### EXTRAIT DU DOCUMENT

Face à la juge Vanessa Baraitser, il s’était dit « victime de deux magistrats » français, citant le juge d’instruction Serge Tournaire et le procureur du parquet national financier (PNF) Patrice Amar.

« En faisant croire à la justice anglaise, faussement, que j’étais un fugitif, le parquet national financier s’est fourvoyé et est dans l’incapacité de justifier son mandat d’arrêt », avait-il accusé un peu plus tôt.

Sa défense avait avancé que M. Djouhri avait été sollicité de manière informelle - par téléphone - par les enquêteurs, et qu’il avait lui-même proposé une rencontre à Genève, sans résultats. Ses avocats avaient affirmé que la loi helvétique - M. Djouhri est résident suisse - ne le contraignait pas à répondre à ces sollicitations ou à se rendre en France.

« Un mandat d’arrêt, c’est quand un type est en fuite et la fuite, il faut la constater. Or M. Djouhri n’était pas en fuite puisqu’il n’a jamais fait l’objet d’une convocation dans les règles », avait déclaré auprès de l’AFP l’un de ses avocats, Me Eric Dupond-Moretti.

  • « Contexte politique fort » -

Deuxième axe de défense, ses avocats avaient souligné le « contexte politique fort » de cette demande d’extradition, en rappelant l’affaire du financement libyen présumé de la campagne présidentielle de Nicolas Sarkozy en 2007.

######
### DONNÉES

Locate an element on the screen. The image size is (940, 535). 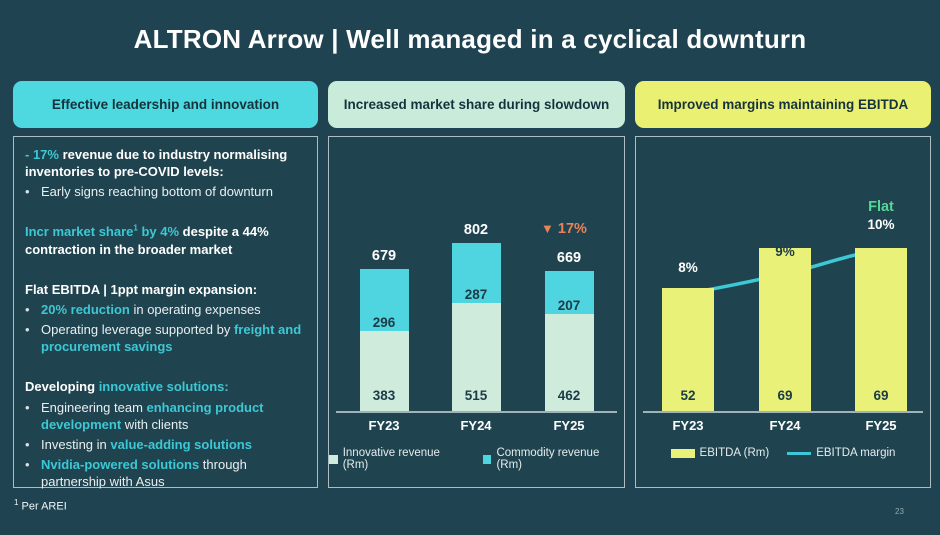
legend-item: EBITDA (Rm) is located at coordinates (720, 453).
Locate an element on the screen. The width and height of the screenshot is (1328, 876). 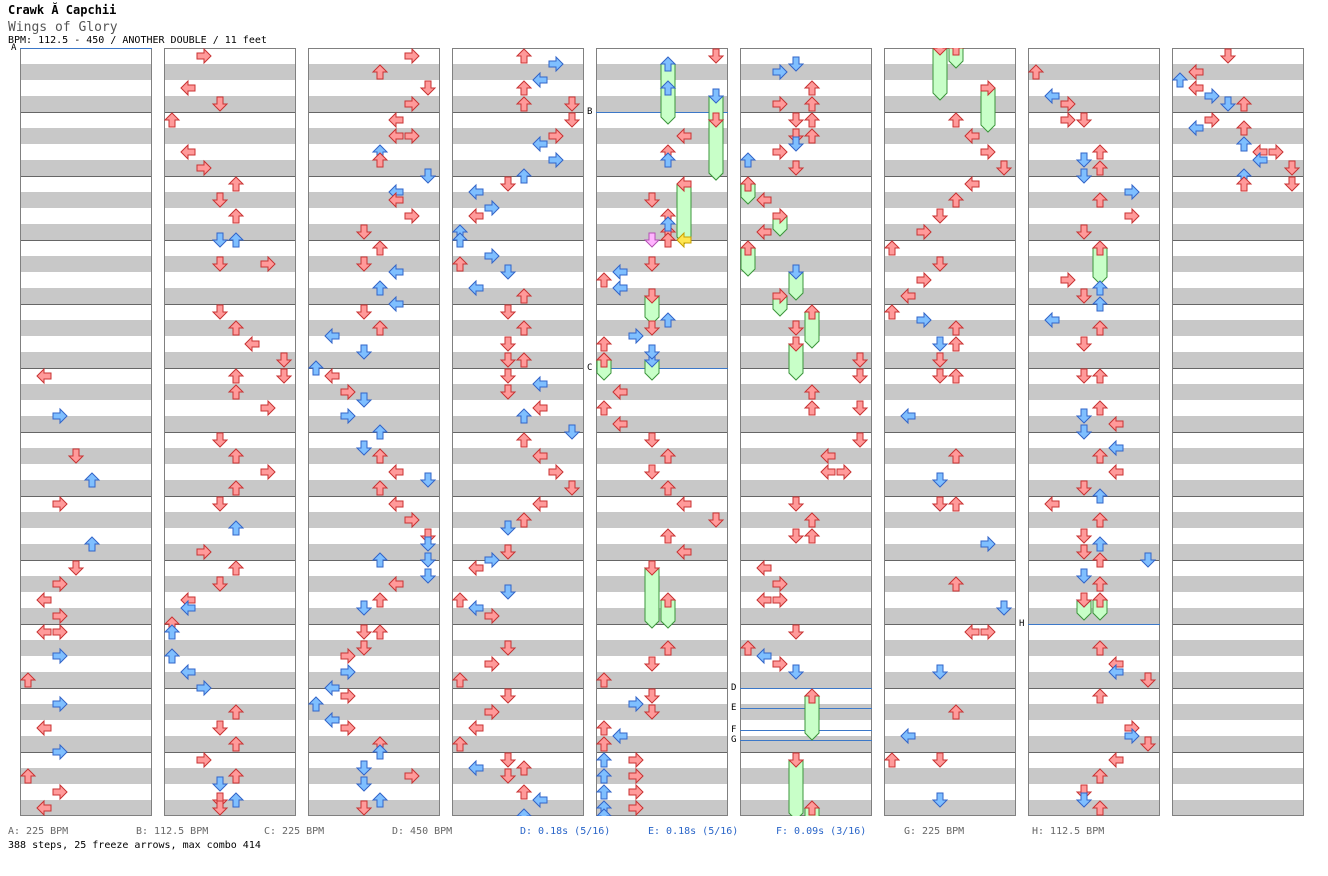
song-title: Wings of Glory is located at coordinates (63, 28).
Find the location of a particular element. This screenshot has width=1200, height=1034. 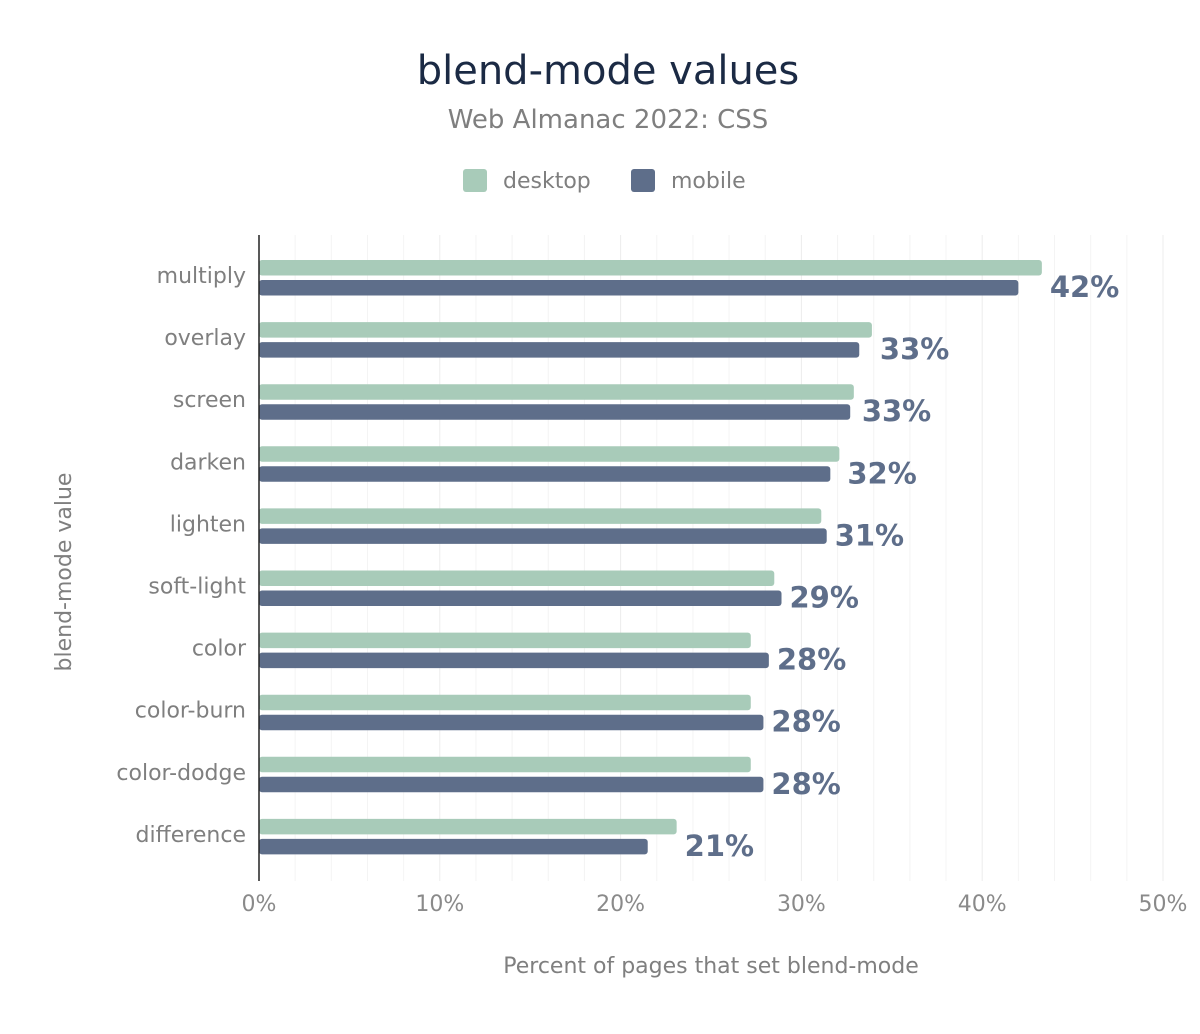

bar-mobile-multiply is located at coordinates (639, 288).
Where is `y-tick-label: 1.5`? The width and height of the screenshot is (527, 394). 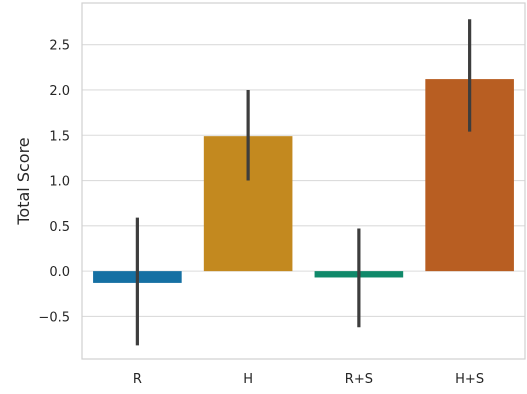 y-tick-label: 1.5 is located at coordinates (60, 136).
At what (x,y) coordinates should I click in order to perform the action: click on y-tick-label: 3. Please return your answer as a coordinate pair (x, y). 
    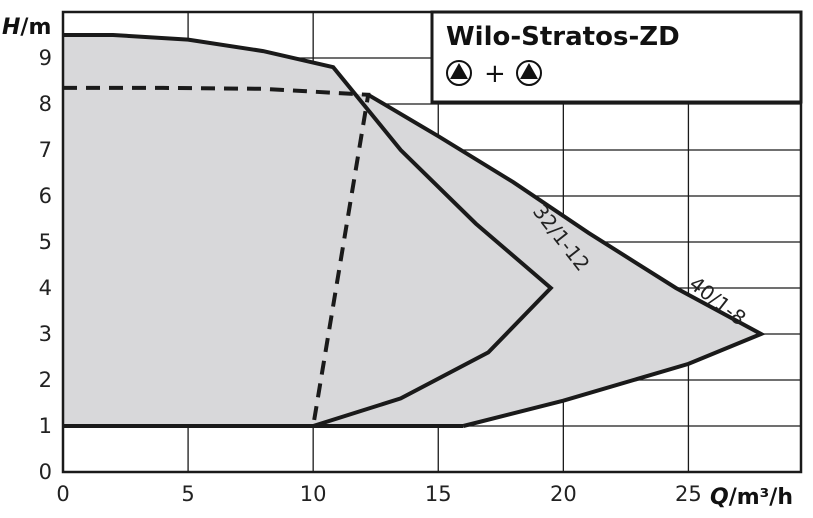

######

Dans l'extrait sur l'extradition de M. Djouhri, reformulez plus brièvement le paragraphe qui commence par « Sa défense avait avancé », en gardant ses faits principaux.

Selon sa défense, les enquêteurs avaient contacté M. Djouhri de façon informelle, par téléphone, et il avait lui-même proposé une rencontre à Genève, qui n'a rien donné. Ses avocats affirmaient qu'en tant que résident suisse, la loi helvétique ne l'obligeait ni à répondre à ces sollicitations ni à se rendre en France.